4. “Kyrie” – Mr Mister. It was the beginning of March ’86 that this not-so-great song by this not-so-great duo reached #1 on Billboard’s Top 40 for pop music. I liked the song for obvious reasons, at least to me. I could relate to the lyrics, as those last few years in my life had been pretty rough. While not completely reflected in my grades, I realized that if I wanted to go to college on a scholarship, I’d need to raise my game at least one more notch. “Kyrie” became my theme music for that.
If anyone cares to remember, most pop music on either side of the racial divide was about as serious as a five-year-old after drinking orange soda and eating a Snickers bar (I’m talking about me, not Noah – I would NEVER do that to my son ;)). So a pop song about a higher power watching over me through every step I’d take, well as a Christian without a country, I couldn’t ask for anything more. It helped that I actually liked the guitar riffs and could run to it.
5. “Piano In The Dark” – Brenda Russell. Part of being me is to be eclectic, which was why even I was surprised when I found myself liking this song. It was such a serious song during such silly times in music. I was a semester and a half into my Pitt years, and already I found my music tastes changing. The channeled anger from my crash and burn with crush # 2 that had sustained me for the first few weeks of the Spring had dissipated by early March ’88. With the warmer weather of that first Spring Break came also some sense of sweetness. I felt better enough about myself by then. Between Richard Marx, Michael Bolton, Michael Jackson (yeah, well, what can I say), Anita Baker, Salt ‘n Pepa, Kenny G, and others, I found myself beginning to find my self, my voice again. Some of that voice is contained in Russell’s “Piano In The Dark.”
6. “You Can’t Deny It” – Lisa Stansfield. By March ’90, with my first CD system (it was a boom box with high speed dubbing), I understood myself to be eclectic, and so did my friends. I no longer felt weird about the wide variety of music I liked, even when occasionally clowned about it. The ’90s finally had arrived, and with it came more and, in my opinion, better music to listen to and consume. Lisa Stansfield was the first “new” artist of the decade for me, and even though some of my female friends played her ad nauseum, I fell in love with this song because it was so fresh and different from much of the music from the late ’80s.

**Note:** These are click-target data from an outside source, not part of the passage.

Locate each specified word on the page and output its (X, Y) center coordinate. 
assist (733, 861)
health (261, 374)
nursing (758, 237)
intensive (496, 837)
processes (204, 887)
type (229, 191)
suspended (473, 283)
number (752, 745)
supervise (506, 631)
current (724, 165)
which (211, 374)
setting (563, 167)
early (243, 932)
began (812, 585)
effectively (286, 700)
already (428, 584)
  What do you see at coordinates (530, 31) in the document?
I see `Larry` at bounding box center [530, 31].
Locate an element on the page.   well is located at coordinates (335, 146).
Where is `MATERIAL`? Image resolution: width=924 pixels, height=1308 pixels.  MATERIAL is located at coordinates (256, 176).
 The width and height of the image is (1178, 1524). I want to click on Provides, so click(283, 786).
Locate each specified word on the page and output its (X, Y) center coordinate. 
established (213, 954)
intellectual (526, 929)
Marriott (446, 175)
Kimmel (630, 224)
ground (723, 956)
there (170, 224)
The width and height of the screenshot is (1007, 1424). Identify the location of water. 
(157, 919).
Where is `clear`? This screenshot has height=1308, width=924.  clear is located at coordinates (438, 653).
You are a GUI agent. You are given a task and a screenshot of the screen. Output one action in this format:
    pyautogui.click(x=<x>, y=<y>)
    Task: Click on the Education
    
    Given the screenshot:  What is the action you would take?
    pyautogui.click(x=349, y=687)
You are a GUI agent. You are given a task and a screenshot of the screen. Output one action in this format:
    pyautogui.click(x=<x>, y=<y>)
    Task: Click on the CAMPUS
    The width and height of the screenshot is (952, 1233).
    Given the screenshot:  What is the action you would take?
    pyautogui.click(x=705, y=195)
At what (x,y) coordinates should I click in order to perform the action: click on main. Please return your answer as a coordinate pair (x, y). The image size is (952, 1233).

7. “Beautiful Day” – U2. I skipped over most of the ’90s because most of my musical discoveries in that decade didn’t occur in March. Plus, once I started grad school, I was constantly inundated with different kinds of music. By the end of the decade, I was so consumed with work and writing and a new marriage that I didn’t pay as much attention to music as I should. I knew full well that U2 had released a new album in October ’00. But I didn’t snap up the new CD, wasn’t listening much to the radio, and was working upwards of 120 hours a week while finding a new job. Luckily I “discovered” “Beautiful Day” before it was too late to enjoy it.
It reminded me of all of the hopes and dreams of my past, my past crushes, my heartbreak and my deepest joys. It reminded me to remain hopeful about the future, even if things do look bleak at the moment. God knows we need that more than anything right now.